**YOUR INSTRUCTIONS**
Could you copy exactly the lines below from the one with "Click the Remote Tx Speed up arrow" to the one with "You are a GUI", inclusive, leaving out any pictures?

*** Block opens ***

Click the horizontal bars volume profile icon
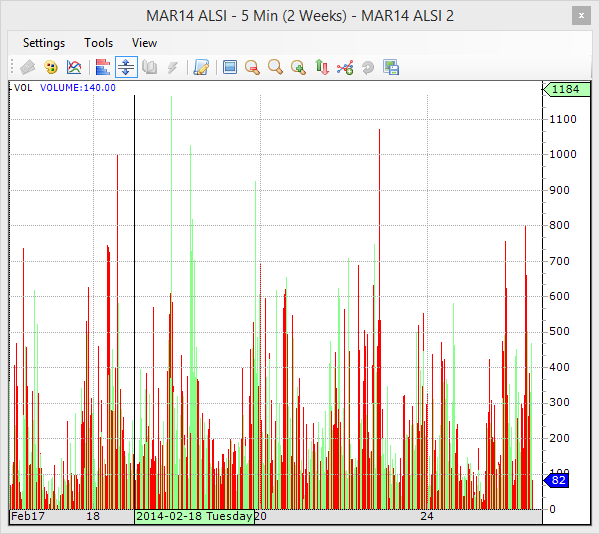 102,68
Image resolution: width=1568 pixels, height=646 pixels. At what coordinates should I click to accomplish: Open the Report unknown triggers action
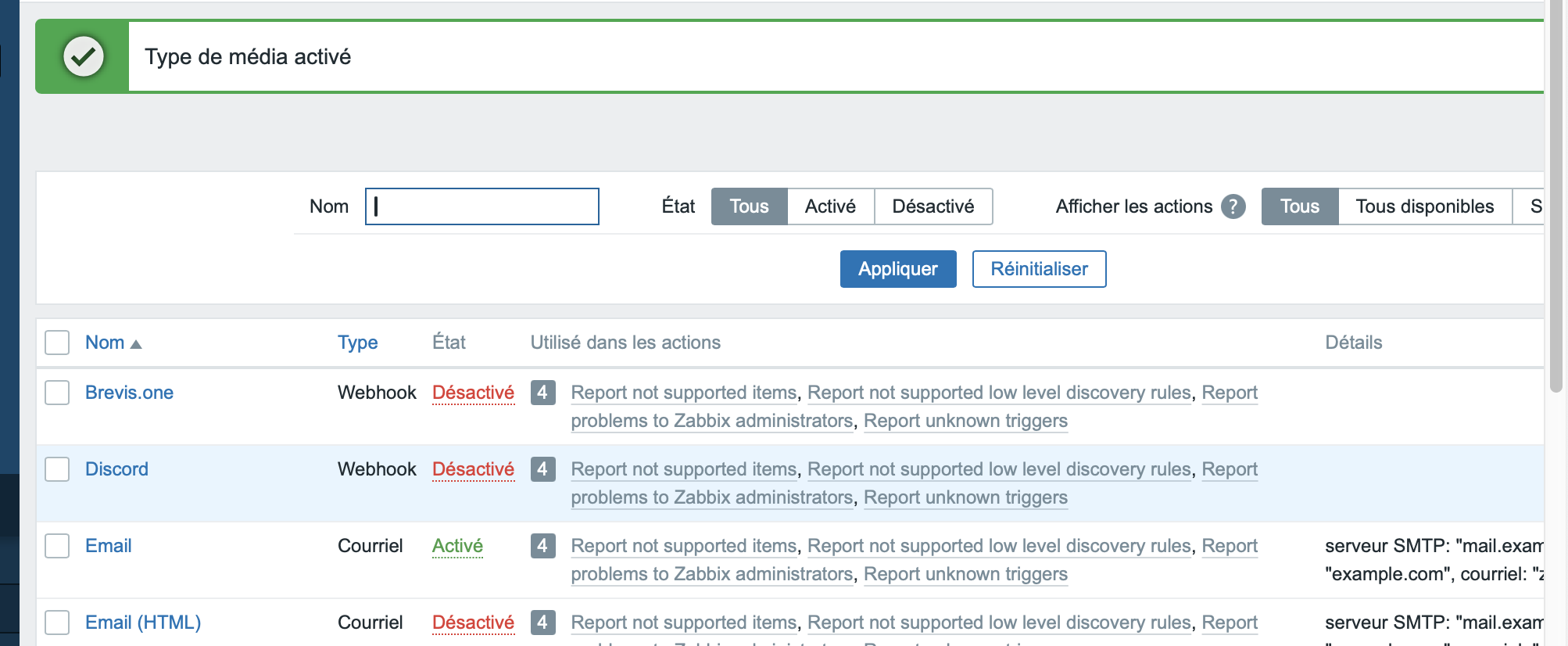[966, 421]
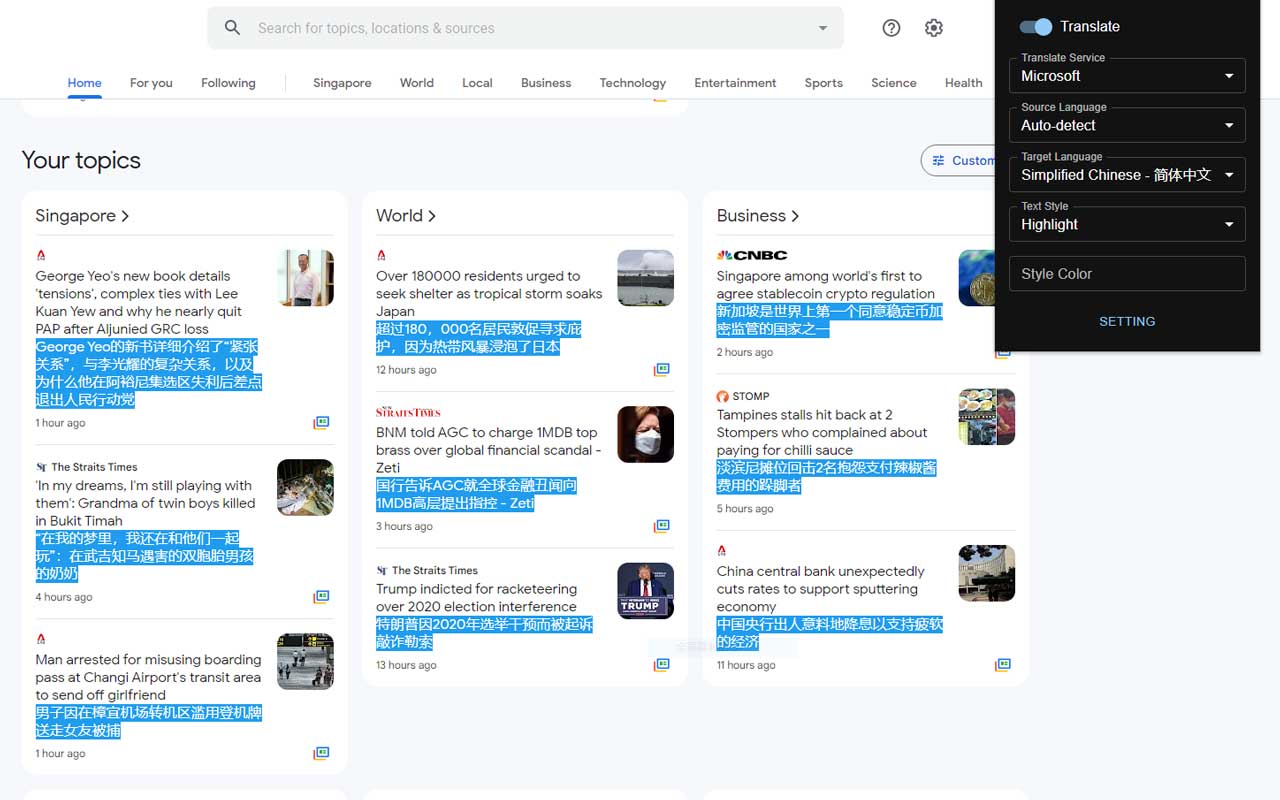This screenshot has height=800, width=1280.
Task: Click the search magnifier icon
Action: pos(232,28)
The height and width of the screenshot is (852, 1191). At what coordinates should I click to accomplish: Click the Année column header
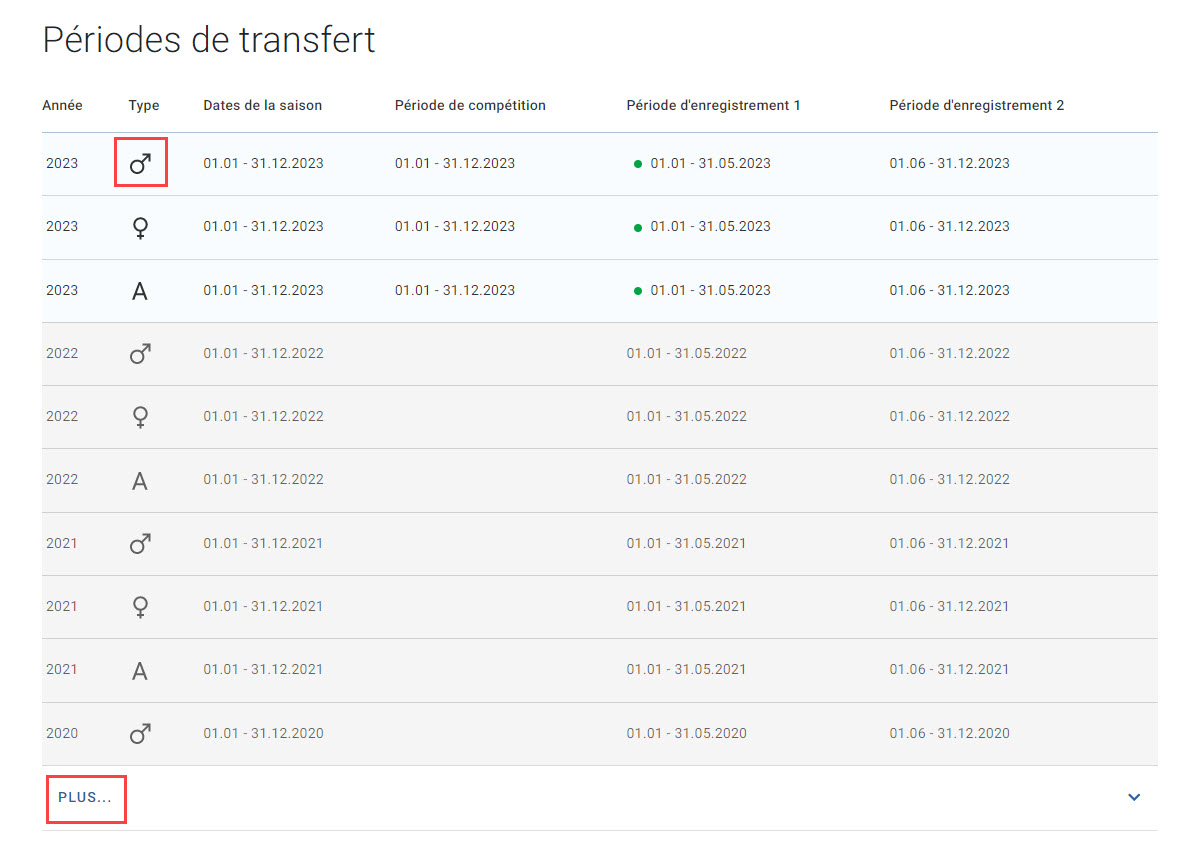pos(62,106)
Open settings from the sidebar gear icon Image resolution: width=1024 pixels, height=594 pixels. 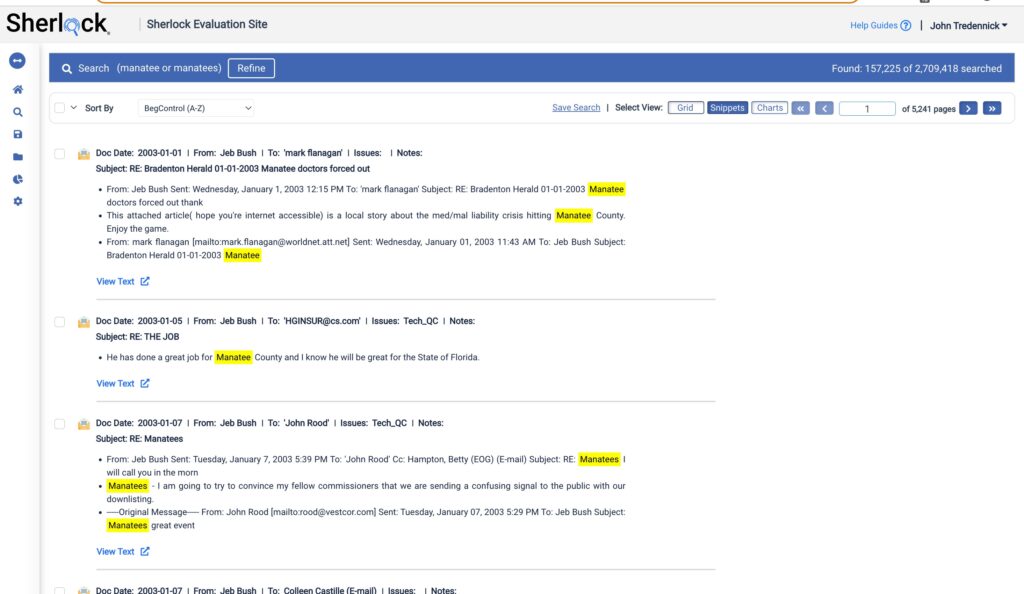pos(17,201)

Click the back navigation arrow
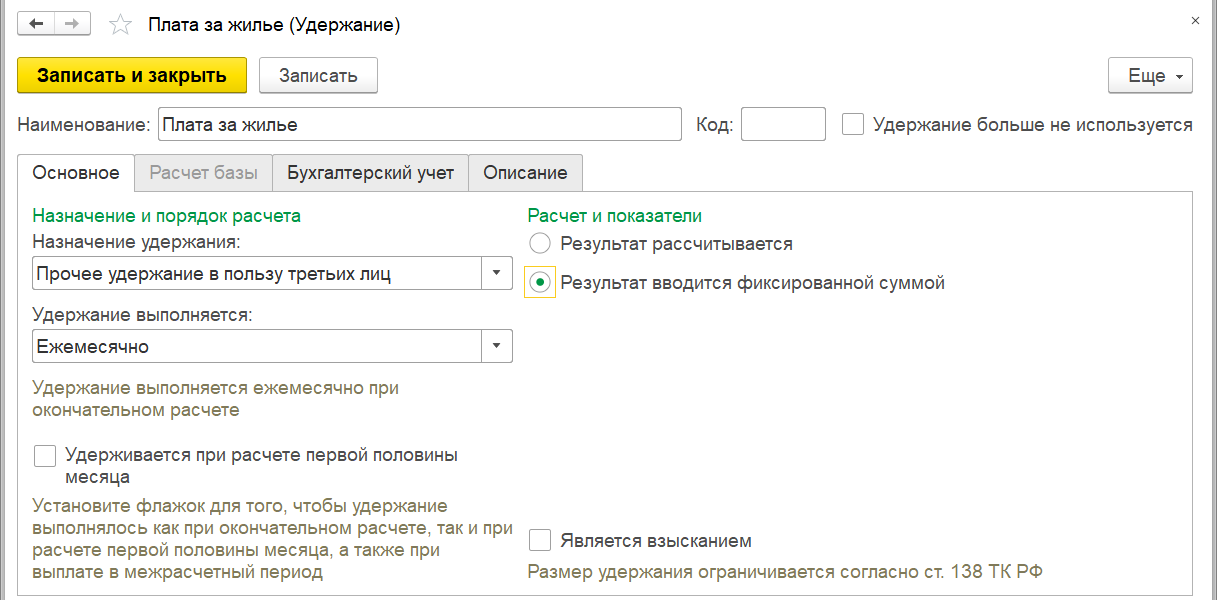tap(37, 24)
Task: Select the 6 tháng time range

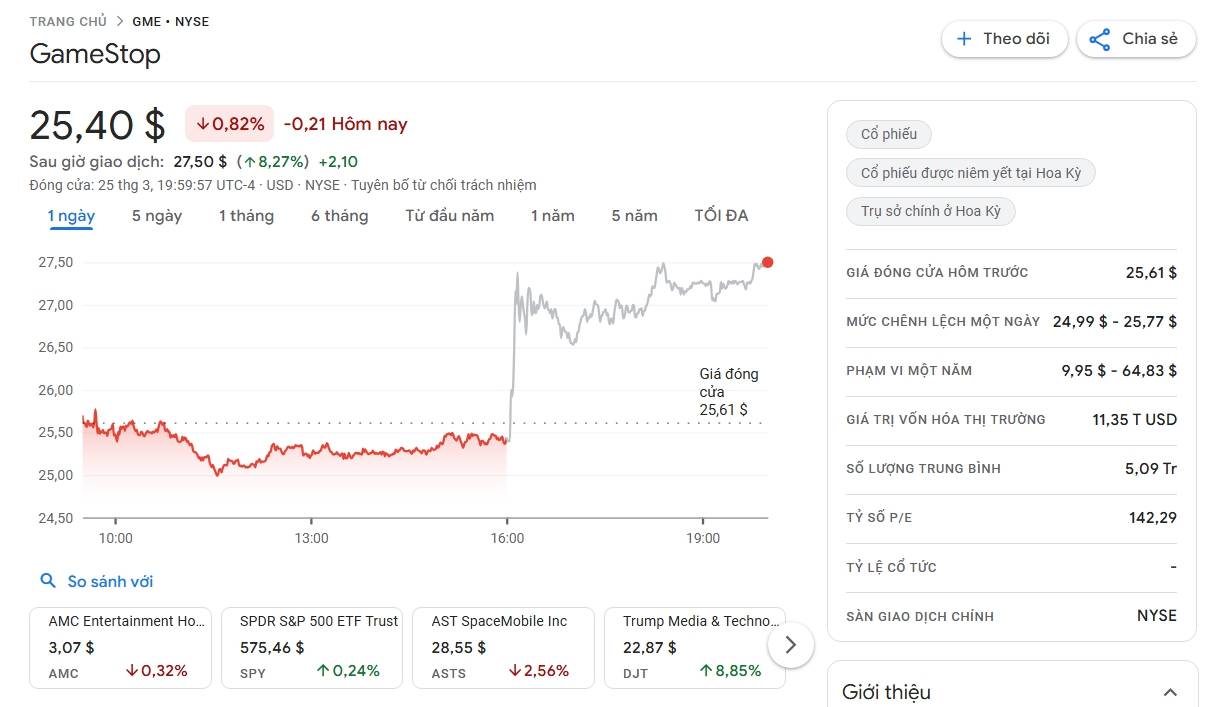Action: (339, 216)
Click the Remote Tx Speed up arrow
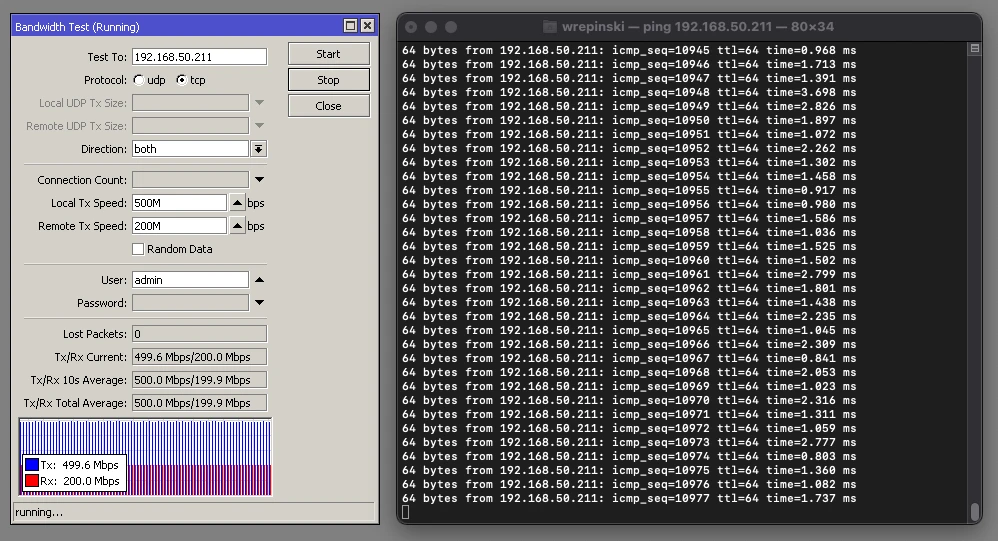The height and width of the screenshot is (541, 998). point(237,226)
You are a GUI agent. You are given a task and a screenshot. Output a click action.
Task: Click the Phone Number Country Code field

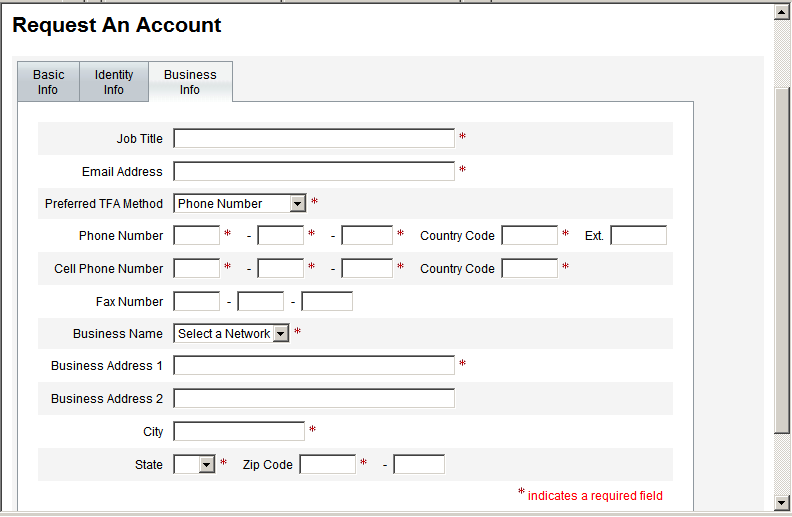pyautogui.click(x=529, y=236)
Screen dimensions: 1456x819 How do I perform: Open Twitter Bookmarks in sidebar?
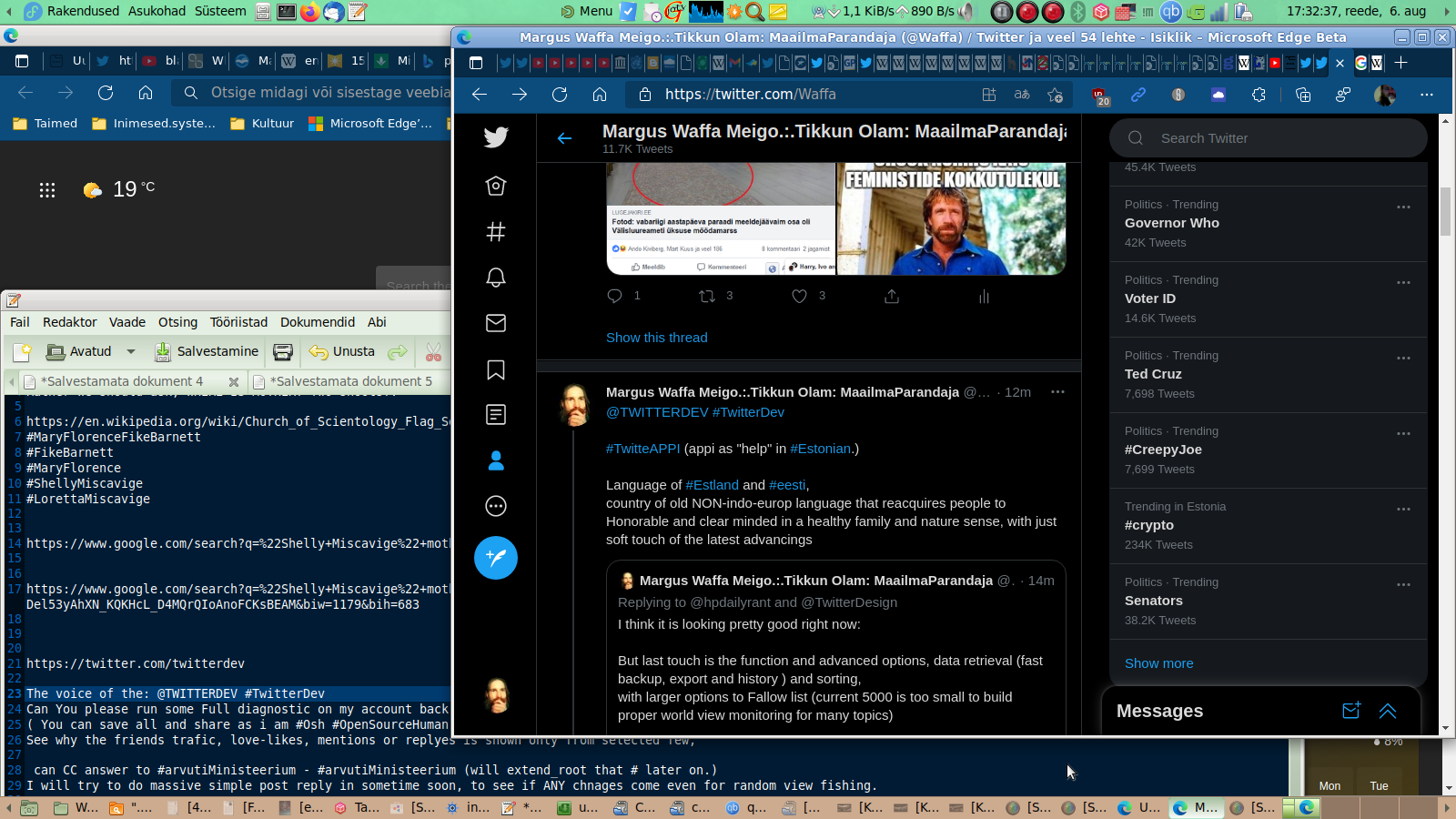pos(496,369)

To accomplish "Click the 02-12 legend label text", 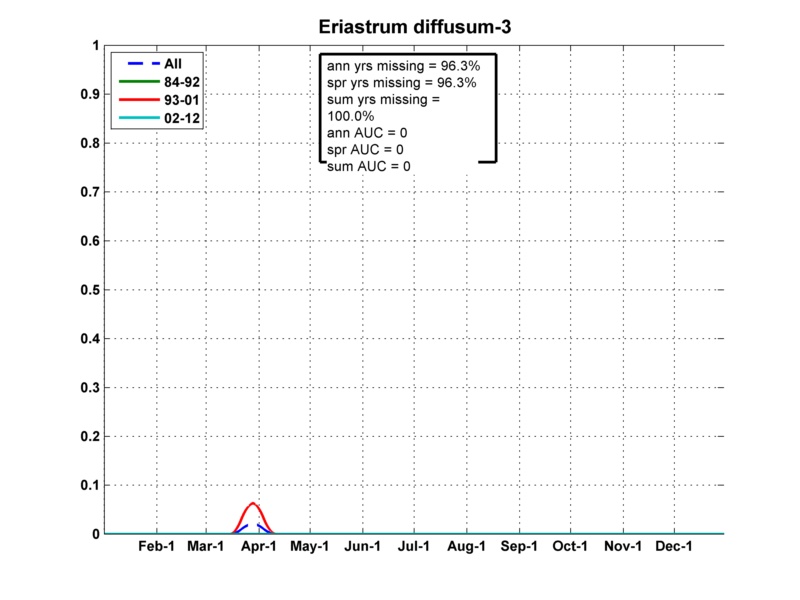I will coord(180,118).
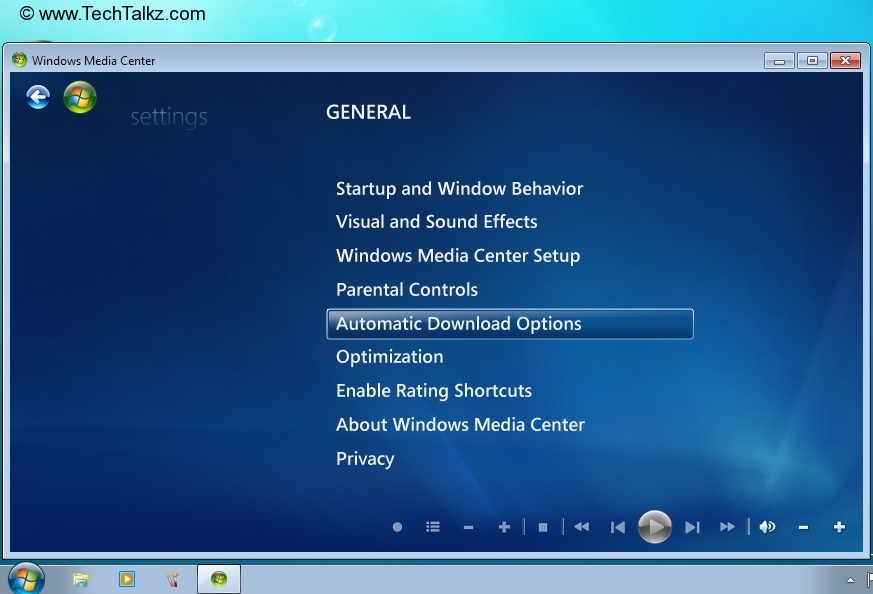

*** Block closes ***

**ANSWER BOX**
Click the Remote Tx Speed up arrow
The height and width of the screenshot is (541, 998). point(237,226)
You are a GUI agent. You are given a task and a screenshot. Output a click action.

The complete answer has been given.